▶ **Task objective**:
Using the data that follows, return exactly the lines from the one that contains "Screen dimensions: 1549x784" through the one that contains "Given: Open the CK-6S", ends included.

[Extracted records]
◇ ◇ ◇

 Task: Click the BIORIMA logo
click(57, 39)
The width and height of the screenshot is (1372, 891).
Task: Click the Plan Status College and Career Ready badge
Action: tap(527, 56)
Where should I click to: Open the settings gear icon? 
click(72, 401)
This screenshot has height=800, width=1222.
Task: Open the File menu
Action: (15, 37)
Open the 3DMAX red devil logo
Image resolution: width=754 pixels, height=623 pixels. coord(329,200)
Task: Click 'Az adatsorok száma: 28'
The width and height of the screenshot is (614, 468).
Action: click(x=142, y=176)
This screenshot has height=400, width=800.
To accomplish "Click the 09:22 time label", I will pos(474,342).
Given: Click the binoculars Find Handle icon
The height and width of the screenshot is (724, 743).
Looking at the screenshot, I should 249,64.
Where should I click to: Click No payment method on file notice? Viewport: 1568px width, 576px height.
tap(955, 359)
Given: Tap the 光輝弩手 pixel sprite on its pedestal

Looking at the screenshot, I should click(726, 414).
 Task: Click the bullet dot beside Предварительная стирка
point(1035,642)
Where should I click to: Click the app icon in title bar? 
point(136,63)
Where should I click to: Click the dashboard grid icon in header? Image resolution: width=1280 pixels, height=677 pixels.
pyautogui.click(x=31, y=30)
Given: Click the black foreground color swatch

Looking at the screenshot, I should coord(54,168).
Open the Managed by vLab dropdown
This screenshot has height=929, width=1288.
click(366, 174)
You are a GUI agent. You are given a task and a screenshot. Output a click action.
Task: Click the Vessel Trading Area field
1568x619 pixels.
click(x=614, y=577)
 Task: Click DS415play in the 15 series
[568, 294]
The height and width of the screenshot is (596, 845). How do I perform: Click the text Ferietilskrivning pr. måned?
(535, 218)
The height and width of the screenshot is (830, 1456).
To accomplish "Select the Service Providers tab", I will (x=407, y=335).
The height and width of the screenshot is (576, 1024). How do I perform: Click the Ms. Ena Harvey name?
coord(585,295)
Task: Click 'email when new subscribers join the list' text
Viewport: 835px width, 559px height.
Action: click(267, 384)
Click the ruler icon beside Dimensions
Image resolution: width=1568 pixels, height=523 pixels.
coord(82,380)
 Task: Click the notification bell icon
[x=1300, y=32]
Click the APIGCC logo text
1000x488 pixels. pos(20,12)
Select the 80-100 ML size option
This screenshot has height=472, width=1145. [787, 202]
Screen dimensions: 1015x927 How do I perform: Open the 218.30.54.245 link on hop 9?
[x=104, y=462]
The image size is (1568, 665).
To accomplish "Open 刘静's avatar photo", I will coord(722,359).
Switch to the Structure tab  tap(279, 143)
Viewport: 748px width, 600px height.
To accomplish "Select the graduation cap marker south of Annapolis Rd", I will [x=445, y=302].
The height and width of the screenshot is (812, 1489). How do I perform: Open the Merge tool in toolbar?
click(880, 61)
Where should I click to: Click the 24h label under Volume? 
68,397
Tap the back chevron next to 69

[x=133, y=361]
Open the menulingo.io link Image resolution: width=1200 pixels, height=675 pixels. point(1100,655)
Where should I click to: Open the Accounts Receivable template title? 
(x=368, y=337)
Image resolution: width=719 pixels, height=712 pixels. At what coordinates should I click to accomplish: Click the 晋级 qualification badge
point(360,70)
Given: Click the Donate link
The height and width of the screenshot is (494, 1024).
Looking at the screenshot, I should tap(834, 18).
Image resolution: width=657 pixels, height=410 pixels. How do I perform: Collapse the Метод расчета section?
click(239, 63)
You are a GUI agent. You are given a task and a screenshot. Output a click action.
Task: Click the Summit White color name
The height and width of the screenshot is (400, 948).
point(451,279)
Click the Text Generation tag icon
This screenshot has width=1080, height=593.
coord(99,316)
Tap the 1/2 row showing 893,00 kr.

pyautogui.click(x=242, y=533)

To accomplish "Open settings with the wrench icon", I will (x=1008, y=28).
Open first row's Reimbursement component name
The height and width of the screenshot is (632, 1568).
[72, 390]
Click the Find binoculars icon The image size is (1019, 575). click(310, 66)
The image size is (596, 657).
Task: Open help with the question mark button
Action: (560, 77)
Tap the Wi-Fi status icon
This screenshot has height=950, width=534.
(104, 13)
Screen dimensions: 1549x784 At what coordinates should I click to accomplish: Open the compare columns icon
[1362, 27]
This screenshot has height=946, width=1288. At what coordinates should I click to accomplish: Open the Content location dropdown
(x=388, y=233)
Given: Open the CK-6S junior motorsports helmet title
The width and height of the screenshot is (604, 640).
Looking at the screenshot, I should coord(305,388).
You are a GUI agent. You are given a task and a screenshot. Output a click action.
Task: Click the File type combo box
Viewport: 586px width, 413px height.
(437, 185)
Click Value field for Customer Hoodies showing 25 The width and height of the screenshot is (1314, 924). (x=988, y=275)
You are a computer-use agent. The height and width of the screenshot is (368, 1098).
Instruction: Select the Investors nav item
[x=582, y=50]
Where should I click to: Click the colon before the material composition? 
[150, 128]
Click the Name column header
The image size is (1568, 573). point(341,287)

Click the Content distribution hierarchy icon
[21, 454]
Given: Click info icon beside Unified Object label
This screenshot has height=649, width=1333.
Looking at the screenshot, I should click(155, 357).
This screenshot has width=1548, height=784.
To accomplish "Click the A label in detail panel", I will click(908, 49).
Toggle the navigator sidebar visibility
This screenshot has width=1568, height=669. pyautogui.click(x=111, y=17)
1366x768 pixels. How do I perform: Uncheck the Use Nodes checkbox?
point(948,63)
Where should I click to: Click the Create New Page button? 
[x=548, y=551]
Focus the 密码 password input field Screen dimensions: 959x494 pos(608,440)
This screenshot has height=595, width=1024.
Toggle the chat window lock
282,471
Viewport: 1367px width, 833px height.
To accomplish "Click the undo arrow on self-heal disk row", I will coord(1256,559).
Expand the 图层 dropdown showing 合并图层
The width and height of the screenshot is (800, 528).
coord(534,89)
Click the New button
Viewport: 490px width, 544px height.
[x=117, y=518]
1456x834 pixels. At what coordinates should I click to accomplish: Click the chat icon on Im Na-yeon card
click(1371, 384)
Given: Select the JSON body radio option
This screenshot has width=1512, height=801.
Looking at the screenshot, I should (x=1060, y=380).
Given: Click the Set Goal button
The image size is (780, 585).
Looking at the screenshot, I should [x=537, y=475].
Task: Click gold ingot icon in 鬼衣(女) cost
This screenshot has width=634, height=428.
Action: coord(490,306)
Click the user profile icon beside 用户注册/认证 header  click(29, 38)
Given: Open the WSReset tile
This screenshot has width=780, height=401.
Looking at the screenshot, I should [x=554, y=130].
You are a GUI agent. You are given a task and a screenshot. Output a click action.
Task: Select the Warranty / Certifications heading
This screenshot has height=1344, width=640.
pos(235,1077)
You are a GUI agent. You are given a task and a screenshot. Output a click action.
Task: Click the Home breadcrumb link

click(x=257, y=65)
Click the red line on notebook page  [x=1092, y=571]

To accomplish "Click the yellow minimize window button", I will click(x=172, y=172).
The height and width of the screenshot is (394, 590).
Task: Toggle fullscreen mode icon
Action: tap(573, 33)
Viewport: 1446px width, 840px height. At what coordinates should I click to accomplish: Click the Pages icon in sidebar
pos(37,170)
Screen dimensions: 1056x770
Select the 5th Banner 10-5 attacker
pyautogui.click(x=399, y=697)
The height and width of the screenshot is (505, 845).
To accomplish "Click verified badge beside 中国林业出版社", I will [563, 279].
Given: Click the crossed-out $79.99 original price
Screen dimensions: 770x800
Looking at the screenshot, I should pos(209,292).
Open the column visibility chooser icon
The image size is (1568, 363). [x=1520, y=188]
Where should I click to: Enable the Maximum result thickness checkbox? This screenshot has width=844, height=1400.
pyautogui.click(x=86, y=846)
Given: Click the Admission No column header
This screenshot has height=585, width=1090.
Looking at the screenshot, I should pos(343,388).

◇ ◇ ◇

▶ **Solution for this problem**:
Screen dimensions: 1549x784 At what coordinates should I click to accomplish: Open the compare columns icon
[1362, 27]
This screenshot has height=946, width=1288. At what coordinates should I click to accomplish: Open the Content location dropdown
(x=388, y=233)
Given: Open the CK-6S junior motorsports helmet title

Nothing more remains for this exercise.